TASK OBJECTIVE: The material below holds the lines to copy: from the one with "Task: Click the Sie benötigen Hilfe? tooltip" up to and including the one with "Collapse the More". Copy them exactly and skip the pictures.

-- LISTED ENTRIES follows --

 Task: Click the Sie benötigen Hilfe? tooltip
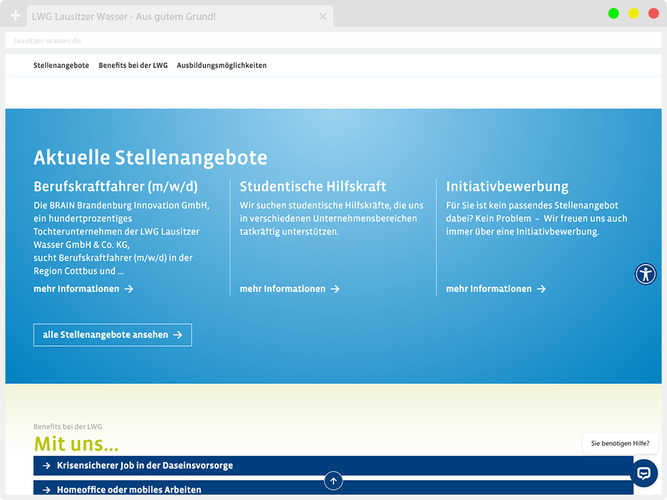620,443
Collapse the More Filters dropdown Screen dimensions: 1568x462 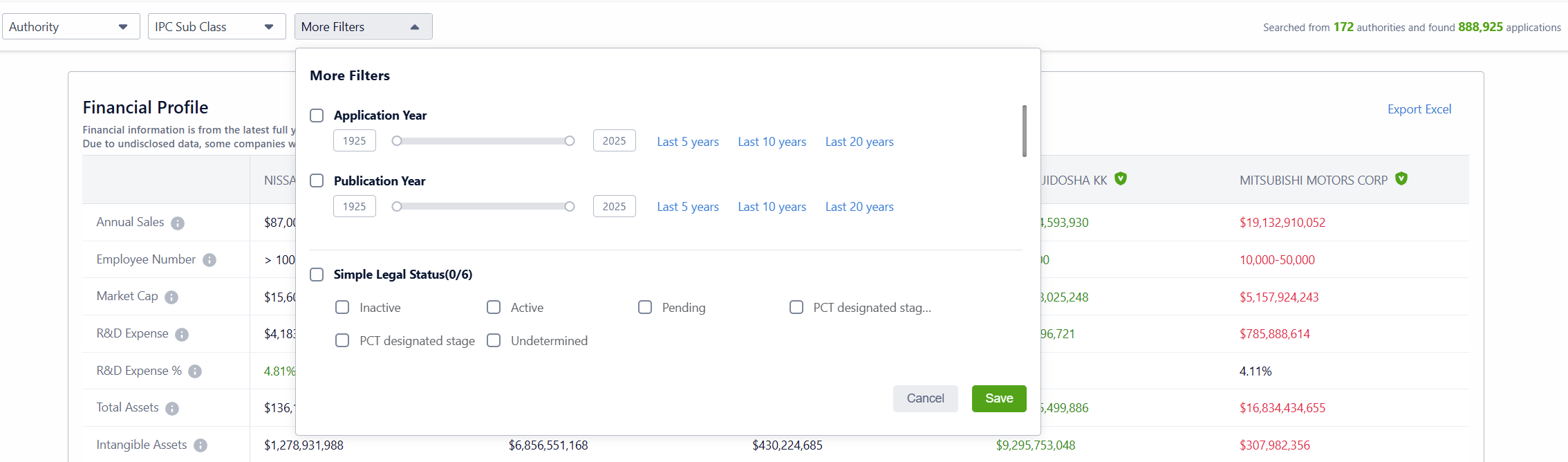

-- LISTED ENTRIES concluded --
-- LISTED ENTRIES follows --

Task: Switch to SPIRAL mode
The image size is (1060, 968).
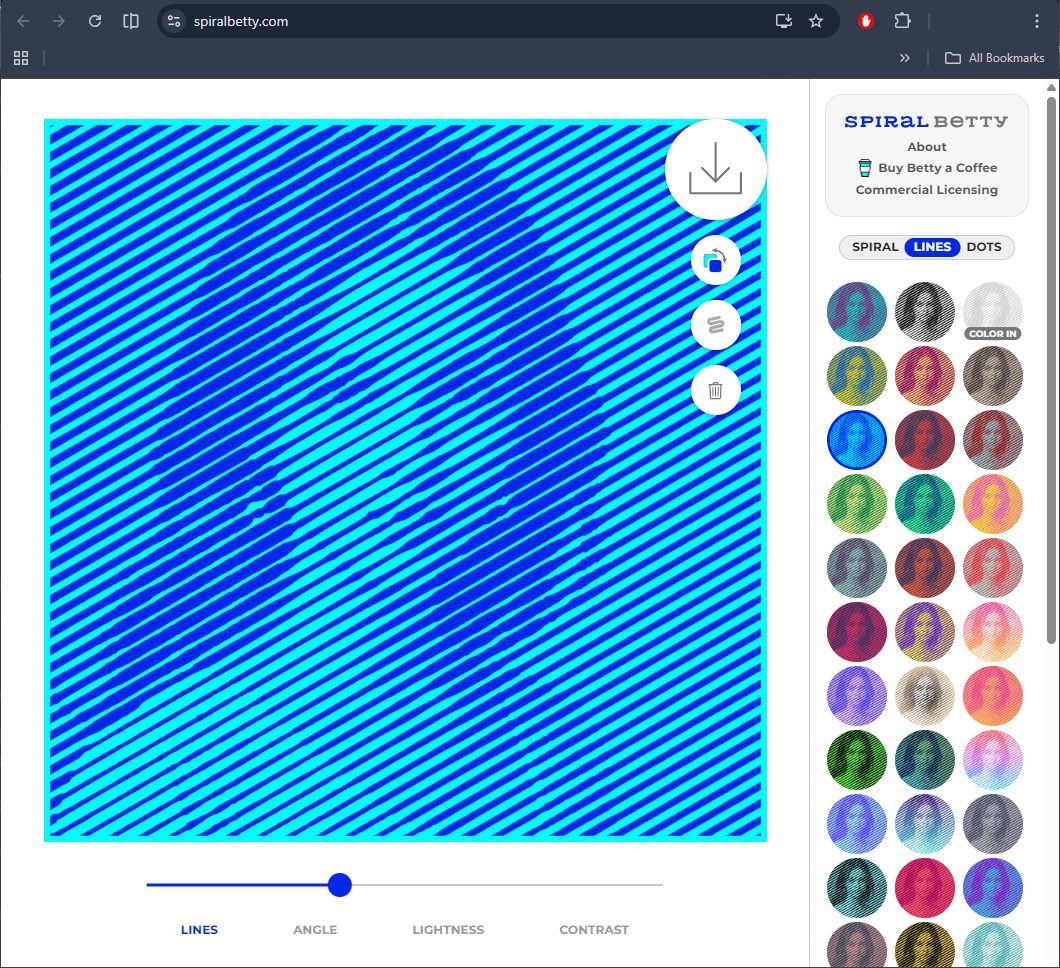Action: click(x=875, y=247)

-- LISTED ENTRIES concluded --
-- LISTED ENTRIES follows --

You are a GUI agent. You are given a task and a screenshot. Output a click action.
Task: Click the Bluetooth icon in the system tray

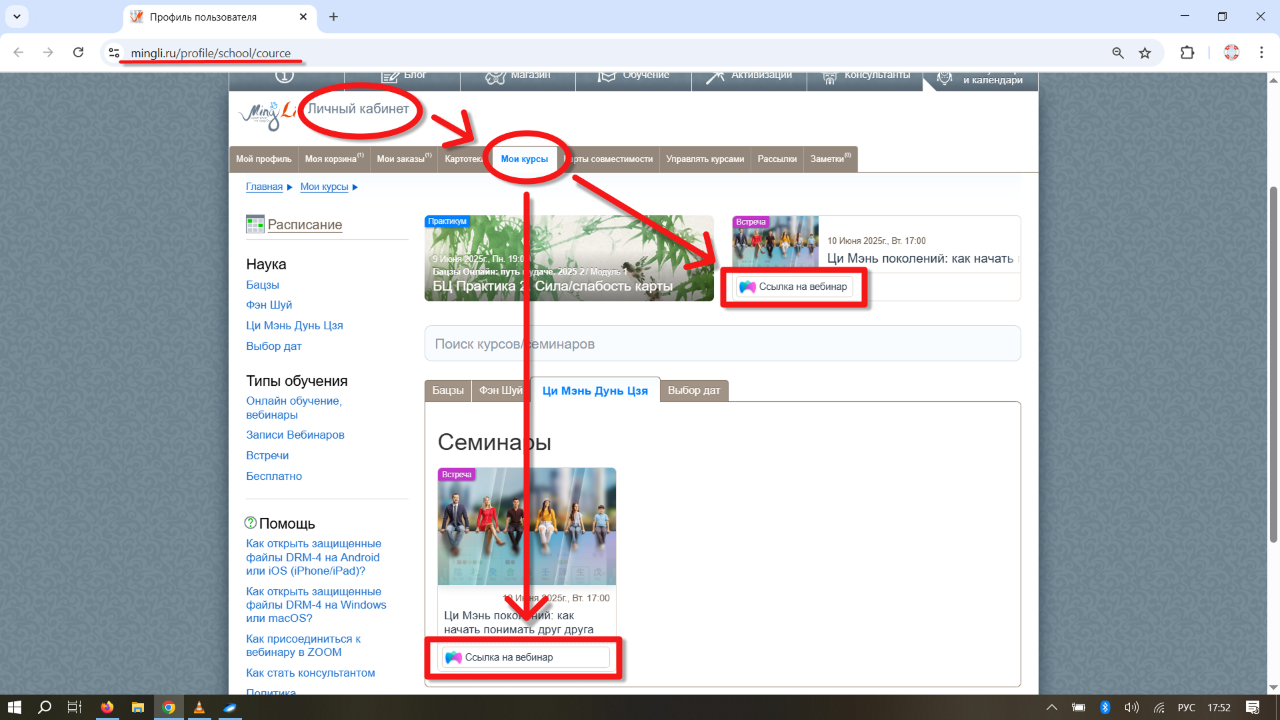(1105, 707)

-- LISTED ENTRIES concluded --

EXERCISE ANSWER:
 Task: Click the Sie benötigen Hilfe? tooltip
620,443
Collapse the More Filters dropdown Screen dimensions: 1568x462 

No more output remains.